This year’s legislative session ended with a jolt, as Senate leaders abruptly adjourned and left dozens of pending proposals to die on the vine.

But before the Friday standoff, Georgia lawmakers had already approved a stack of bills, setting the stage for Gov. Brian Kemp to begin the final phase of the legislative process. He has 40 days to sign, veto or quietly allow legislation to become law.

The second-term Republican staked his entire legislative agenda on passing a legal overhaul to limit lawsuits and rein in jury awards, pressuring a skeptical Legislature to push it across the finish line. He is certain to sign it soon.

He took a more muted approach with other measures, including a polarizing “religious liberty” measure he signed into law on Friday. Now he will have the final say on a range of other issues, including several that echo President Donald Trump’s agenda.

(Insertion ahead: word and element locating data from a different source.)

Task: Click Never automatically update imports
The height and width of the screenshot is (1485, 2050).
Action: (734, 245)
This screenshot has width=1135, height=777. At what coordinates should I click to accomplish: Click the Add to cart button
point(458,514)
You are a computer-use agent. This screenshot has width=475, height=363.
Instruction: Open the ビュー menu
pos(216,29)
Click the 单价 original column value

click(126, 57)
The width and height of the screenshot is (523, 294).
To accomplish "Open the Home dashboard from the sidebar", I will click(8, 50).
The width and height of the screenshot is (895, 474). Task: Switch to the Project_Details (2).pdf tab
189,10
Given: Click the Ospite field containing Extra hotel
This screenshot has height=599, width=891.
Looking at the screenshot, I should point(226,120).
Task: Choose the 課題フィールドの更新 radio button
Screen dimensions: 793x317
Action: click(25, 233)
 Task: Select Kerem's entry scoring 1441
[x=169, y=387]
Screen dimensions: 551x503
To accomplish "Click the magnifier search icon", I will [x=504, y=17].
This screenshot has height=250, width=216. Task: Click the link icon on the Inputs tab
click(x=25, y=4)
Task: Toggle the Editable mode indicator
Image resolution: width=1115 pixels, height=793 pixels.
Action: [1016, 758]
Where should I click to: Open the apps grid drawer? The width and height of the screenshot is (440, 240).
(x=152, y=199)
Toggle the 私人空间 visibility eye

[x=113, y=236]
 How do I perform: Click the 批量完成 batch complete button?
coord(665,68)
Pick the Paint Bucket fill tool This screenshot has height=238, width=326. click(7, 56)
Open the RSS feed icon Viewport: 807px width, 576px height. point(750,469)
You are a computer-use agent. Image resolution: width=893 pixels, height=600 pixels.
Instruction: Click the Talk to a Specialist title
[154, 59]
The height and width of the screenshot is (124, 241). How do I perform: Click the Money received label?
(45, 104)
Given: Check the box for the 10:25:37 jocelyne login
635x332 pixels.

Other base-pleasing measures, from new immigration crackdowns to another round of election changes, failed to pass this session.

Kemp has until the May 14 deadline to use his veto power on any bills he doesn’t like — no idle threat under Kemp’s watch as governor. He has vetoed dozens of measures since he took office in 2019, including 12 bills last year.

Here is a look at what’s on the governor’s desk.

Budget and tax

After weeks of negotiation, lawmakers struck a deal on a $37.8 billion spending plan that includes more money for prisons, education and health care — and includes $141 million in new school voucher funding and hundreds of millions in new spending on state prisons.

Lawmakers also agreed to allow parents of children under age 6 to claim a new $250 income tax credit and expand an existing credit, providing an extra $600 for child and dependent care.

And he’s likely to green light an accelerated income tax cut to a flat 5.19% rate and tax rebates for most Georgians ranging between $250 and $500.

Transgender rights

A few years ago, measures targeting transgender rights were often bottled up in the state Legislature. Not anymore.

Kemp seems likely to sign two Trump-aligned measures that were constant themes of the president’s 2024 campaign.

One would ban transgender girls and women from playing women’s sports from grade school through college. Another would block gender-affirming care for state prison inmates.

MAGA policies

Kemp will decide whether to sign legislation that would let Trump and other codefendants recoup millions spent on legal costs to defend themselves against election interference charges in Fulton County.

It also includes a bipartisan overhaul of Georgia’s compensation system for the wrongly convicted, replacing a current system that makes lawmakers responsible for hashing each package out on a case-by-case basis.

And he’ll weigh whether to approve a new “America First” specialty license plate inspired by Trump’s campaign slogan. The red-white-and-blue design drew fierce pushback from Democrats, who traced the phrase back to a century-old isolationist movement with an antisemitic and racist history.

Education and schools

Georgia lawmakers resolved to improve how administrators and law enforcement can share information after a mass shooting at Barrow County’s Apalachee High killed two teachers and two students.

A compromise measure requires public schools to draft plans addressing their students’ mental health needs, sets up statewide anonymous reporting for threats and smooths the transfer of records when a student switches schools.

Lawmakers also voted to ban cellphones in Georgia public schools for students in grades K-8, which would tack Georgia to a growing list of states that restrict their use in schools. The families of some Apalachee students have asked Kemp to veto the bill, saying it could pose safety risks.